** start of Extracted entries **

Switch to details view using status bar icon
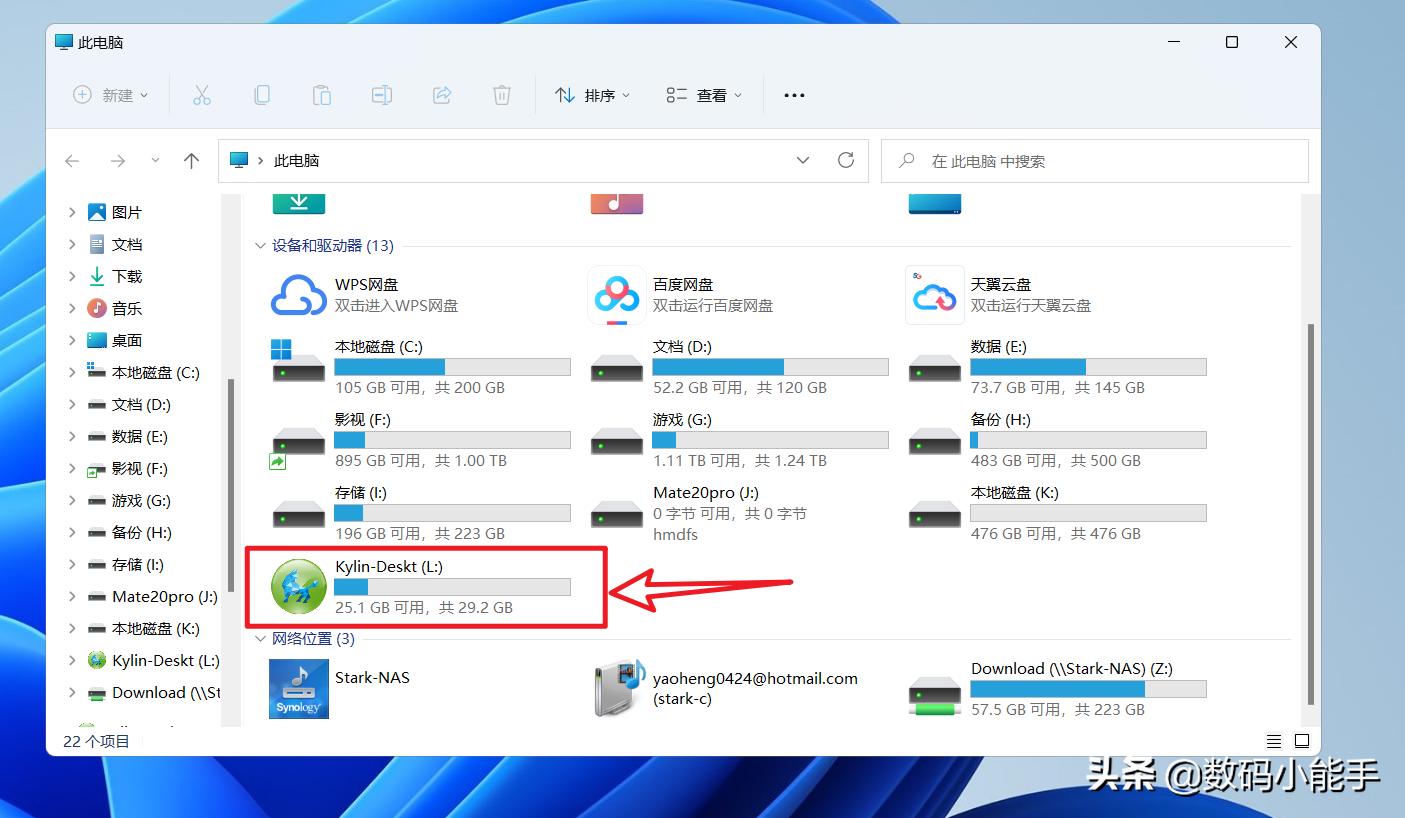The image size is (1405, 818). click(x=1273, y=741)
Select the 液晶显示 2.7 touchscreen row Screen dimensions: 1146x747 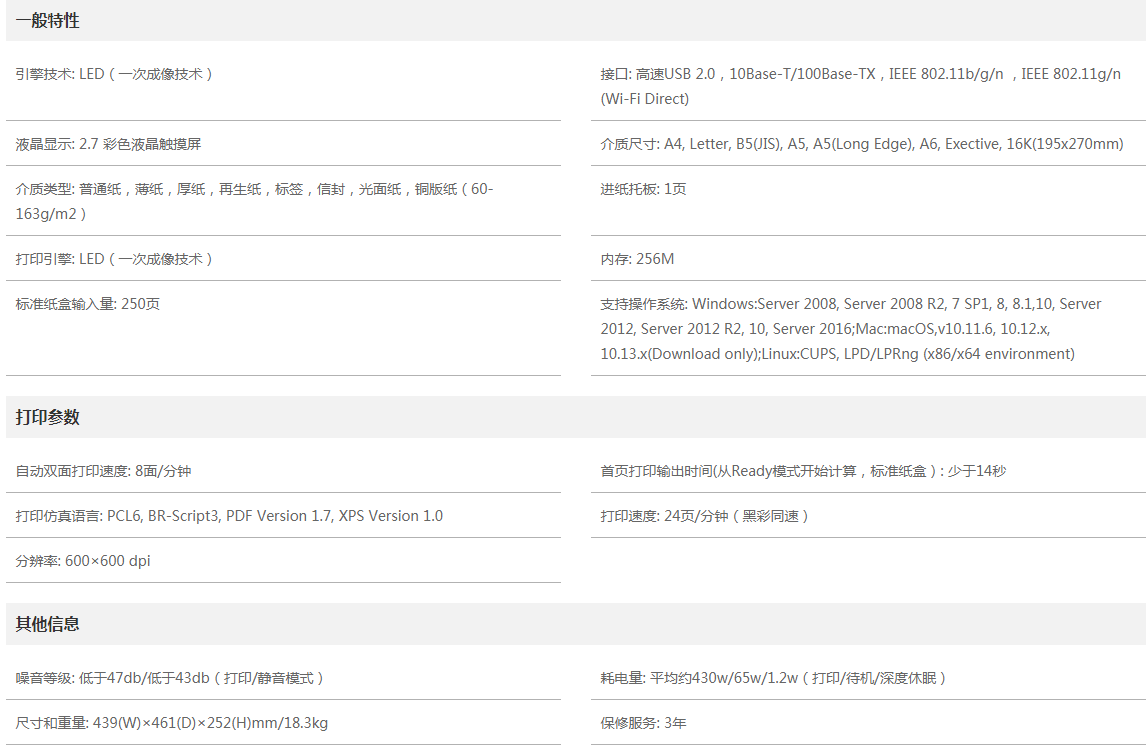point(108,144)
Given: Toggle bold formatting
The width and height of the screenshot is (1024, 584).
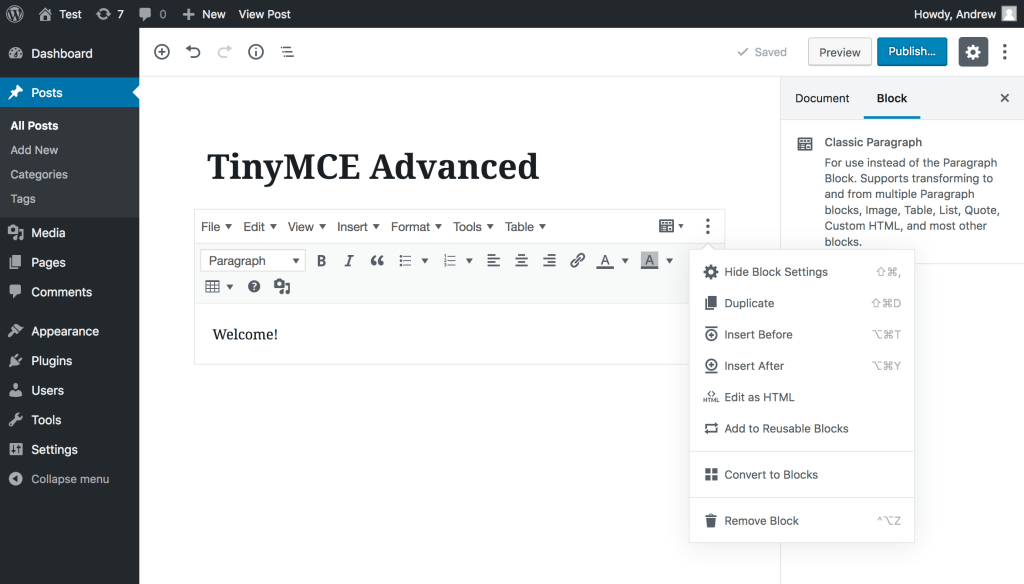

** end of Extracted entries **

▶ _Exercise description_
Please retype the entries verbatim from the line containing "Given: Toggle bold formatting" through the end of the entries, leaving the pictures out of your answer.

▶ _Full output_
Given: Toggle bold formatting
The width and height of the screenshot is (1024, 584).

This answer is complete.